Extract provided:

####################

From: John Smith on Thurs 11 Aug 2005 11:04
Jim:
W1RFI? The arrl hitman against BPL? That guy? Krist, look at his call!
The guy has RFI on the brain, probably thinks alien spacecraft is causing
a lot of interference on the band too! Oh yeah, sounds like a real
unbiased guy to be giving advice alright...
Get real!
Another history lesson, John. Ed Hare (W1RFI) is a lead
spokesperson for the ARRL on radio interference matters
affecting radio amateurs. He got enthused about that job
(he gets paid for what he does) enough that he got a vanity
call to reflect his work.
In truth, Ed Hare doesn't have much experience in metrology
anywhere else but at the ARRL "laboratory." He does possess
enough smarts to analyze data and find sources of information
from those WITH experience in metrology. FOR the ARRL he
appears to be doing a good job.
However, the ARRL is not the be-all and end-all of any BPL
problems' information. ARRL has actually hired a commercial
firm to do RFI measurements at one Market Test location.
ARRL website used to have a link to download that report,
may still be there (haven't looked myself). The ARRL has
(or had at any rate) several links to other sites which DO
have quantitative data on RFI problems.
A REAL source of information on BPL is in the Comments to the
FCC from 2003 to 2004 on the FCC's NOI (Notice of Inquiry)
into "industry suggestions on measurement methods of RFI in
the field." That alone touched off a tirade, a flood of
angst by radio amateurs against BPL's very existance...without
a whole lot of "suggestions on measurement methods."
Lost to the majority of Commenters is the FACT that the FCC
COULD NOT FORBID the existance of BPL. All the FCC could do
is to determine if RFI exceeded a regulatory-set power level
and regulate the service-provider aspect of BPL providers.
The FCC has since done that and is refining some of its
regulations. The Office of Engineering and Technology (OET)
is handling Access BPL.
On Thu, 11 Aug 2005 03:31:41 +0000, Jim Hampton wrote:
If you have been around this group for over a year, you would have seen
links to some of W1RFI's work. There are different BPL standards
(apparently) now. A link had been posted in this group quite some time ago
(perhaps a year?) which allowed folks to view the video of some of W1RFI's
work. What he found was a tremendous amount of interference caused by BPL.
Interference that did not stop at the ends of the amateur bands.
Slight correction, Jim. Ed Hare didn't find out all this
"tremendous
amount of interference" all by himself. OTHERS found it and
reported
it. Government agencies have made quantitative measurements to a
high metrology accuracy and documented that...such is publicly
available. Ed Hare pointed to the sources of information. The
ARRL itself did very little but publicize the matter. Certain
localities (a club organization in Iowa) have done far more in
their own area in terms of effort and maintaining high metrology
standards as well as reporting it.

####################

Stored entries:
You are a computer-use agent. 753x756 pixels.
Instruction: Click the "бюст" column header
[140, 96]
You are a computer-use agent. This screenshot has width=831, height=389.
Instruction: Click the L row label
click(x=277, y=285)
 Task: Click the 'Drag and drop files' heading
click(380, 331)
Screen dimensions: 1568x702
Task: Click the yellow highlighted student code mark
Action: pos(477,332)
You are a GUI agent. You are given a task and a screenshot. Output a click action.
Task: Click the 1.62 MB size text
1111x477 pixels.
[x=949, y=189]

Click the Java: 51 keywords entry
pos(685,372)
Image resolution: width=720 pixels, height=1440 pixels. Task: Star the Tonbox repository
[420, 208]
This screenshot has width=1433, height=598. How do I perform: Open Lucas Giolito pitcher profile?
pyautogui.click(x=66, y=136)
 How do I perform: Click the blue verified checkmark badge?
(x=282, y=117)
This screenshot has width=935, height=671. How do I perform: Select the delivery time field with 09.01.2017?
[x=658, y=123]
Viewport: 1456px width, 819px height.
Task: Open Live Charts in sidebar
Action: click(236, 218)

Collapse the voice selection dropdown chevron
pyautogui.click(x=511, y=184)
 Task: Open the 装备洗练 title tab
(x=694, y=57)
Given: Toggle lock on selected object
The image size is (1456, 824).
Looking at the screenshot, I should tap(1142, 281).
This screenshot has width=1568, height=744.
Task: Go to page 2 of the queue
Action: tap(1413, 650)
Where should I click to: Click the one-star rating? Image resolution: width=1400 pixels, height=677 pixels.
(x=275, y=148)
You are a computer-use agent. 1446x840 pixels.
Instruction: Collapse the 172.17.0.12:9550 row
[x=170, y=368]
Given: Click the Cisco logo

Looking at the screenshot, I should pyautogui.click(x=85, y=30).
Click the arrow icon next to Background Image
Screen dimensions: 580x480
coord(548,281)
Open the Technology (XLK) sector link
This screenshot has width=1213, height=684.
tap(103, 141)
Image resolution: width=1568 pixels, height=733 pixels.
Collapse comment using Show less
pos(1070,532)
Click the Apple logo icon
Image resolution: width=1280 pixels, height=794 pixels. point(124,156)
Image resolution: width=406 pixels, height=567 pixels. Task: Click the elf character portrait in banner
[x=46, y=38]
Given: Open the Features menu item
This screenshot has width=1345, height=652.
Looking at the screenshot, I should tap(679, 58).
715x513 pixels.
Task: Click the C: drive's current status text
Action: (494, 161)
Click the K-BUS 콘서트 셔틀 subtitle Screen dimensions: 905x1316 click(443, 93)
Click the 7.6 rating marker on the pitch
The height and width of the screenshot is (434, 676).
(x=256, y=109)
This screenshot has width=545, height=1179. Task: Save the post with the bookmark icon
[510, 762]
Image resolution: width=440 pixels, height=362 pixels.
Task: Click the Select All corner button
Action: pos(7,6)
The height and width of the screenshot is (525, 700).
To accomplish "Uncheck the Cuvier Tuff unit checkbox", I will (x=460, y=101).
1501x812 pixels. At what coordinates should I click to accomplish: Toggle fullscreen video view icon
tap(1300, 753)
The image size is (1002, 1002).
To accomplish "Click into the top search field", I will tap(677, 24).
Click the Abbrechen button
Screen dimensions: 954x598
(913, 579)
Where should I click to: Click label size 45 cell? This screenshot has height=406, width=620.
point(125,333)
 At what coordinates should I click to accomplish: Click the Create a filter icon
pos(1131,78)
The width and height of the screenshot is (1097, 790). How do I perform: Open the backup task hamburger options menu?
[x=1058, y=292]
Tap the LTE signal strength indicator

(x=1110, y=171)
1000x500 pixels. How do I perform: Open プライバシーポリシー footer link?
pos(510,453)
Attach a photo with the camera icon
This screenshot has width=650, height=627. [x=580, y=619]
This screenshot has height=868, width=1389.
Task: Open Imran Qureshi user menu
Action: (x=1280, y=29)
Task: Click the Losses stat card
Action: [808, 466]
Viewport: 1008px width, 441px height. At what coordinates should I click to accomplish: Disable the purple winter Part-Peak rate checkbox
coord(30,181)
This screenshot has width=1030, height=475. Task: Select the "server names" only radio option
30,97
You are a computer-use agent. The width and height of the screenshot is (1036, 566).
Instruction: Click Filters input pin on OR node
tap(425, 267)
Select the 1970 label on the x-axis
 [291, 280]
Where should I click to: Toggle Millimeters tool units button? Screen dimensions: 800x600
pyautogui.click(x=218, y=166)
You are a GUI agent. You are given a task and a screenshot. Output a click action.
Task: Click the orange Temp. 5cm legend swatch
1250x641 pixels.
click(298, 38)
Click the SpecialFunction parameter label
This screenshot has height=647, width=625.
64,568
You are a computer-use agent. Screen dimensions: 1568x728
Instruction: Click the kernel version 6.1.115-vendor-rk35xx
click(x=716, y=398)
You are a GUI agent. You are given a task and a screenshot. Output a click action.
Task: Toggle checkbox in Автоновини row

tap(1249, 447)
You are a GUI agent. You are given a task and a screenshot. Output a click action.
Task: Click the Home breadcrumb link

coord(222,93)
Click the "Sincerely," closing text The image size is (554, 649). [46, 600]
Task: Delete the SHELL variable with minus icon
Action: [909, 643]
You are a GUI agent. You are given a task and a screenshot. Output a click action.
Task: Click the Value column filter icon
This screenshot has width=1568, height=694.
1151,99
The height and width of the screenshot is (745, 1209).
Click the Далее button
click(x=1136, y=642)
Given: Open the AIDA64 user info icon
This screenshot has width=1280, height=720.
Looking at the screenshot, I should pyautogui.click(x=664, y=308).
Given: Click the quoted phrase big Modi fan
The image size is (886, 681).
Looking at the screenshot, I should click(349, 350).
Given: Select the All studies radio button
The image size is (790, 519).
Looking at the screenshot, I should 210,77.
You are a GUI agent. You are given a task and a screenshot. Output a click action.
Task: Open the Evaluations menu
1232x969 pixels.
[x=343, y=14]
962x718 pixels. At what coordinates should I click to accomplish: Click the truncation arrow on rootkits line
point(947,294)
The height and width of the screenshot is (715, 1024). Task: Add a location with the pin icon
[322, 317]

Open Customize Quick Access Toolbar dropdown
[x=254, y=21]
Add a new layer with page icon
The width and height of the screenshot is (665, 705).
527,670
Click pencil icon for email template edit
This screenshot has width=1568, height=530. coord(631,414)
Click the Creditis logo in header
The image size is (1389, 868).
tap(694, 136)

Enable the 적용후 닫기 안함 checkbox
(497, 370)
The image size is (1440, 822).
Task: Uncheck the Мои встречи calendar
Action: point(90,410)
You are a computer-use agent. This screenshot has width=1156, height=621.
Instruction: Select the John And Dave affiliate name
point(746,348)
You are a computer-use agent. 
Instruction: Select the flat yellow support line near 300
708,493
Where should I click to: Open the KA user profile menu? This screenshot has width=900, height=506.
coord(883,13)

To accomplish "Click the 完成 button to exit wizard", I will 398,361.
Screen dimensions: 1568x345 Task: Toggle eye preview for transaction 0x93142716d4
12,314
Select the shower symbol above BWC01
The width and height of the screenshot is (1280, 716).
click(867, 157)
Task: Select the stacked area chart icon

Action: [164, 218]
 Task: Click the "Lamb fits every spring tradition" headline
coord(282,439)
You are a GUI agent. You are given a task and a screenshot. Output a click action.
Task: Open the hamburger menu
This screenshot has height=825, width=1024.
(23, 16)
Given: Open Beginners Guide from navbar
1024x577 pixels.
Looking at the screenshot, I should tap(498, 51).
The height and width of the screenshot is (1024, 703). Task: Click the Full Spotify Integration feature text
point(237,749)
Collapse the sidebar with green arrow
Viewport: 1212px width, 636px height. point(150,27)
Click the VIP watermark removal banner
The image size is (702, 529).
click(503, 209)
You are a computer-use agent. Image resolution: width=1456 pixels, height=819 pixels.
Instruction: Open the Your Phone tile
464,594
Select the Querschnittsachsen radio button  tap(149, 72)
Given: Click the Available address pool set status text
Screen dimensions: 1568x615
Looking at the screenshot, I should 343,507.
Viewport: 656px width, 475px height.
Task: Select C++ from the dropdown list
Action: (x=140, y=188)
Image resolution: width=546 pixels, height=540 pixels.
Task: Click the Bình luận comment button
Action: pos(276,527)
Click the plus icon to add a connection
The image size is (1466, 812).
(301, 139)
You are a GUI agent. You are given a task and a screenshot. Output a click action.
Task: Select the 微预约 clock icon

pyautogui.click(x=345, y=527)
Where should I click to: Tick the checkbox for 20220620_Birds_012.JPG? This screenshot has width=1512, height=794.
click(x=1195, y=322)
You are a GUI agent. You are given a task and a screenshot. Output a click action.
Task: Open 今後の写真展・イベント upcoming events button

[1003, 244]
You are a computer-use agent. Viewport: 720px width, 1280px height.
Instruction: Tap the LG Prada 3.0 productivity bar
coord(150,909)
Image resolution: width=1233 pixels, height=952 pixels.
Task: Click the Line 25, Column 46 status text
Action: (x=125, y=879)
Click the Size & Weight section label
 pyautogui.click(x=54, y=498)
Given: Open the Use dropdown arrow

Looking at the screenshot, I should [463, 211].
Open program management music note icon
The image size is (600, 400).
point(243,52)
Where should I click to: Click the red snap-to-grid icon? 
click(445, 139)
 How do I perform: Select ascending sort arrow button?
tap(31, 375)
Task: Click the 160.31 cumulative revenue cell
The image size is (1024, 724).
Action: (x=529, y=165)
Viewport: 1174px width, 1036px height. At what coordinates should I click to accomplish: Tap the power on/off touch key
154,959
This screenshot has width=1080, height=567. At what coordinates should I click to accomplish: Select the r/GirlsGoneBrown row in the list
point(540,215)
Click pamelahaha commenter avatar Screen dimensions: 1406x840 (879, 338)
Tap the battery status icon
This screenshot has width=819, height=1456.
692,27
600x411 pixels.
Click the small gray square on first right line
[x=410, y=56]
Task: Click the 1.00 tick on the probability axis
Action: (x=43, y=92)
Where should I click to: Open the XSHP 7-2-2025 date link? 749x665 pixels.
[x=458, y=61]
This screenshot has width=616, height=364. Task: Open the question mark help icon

####################

Reproduce the newsgroup reply about BPL interference word for word, starting with "Another history lesson, John." and going on through "reflect his work.".

Another history lesson, John. Ed Hare (W1RFI) is a lead
spokesperson for the ARRL on radio interference matters
affecting radio amateurs. He got enthused about that job
(he gets paid for what he does) enough that he got a vanity
call to reflect his work.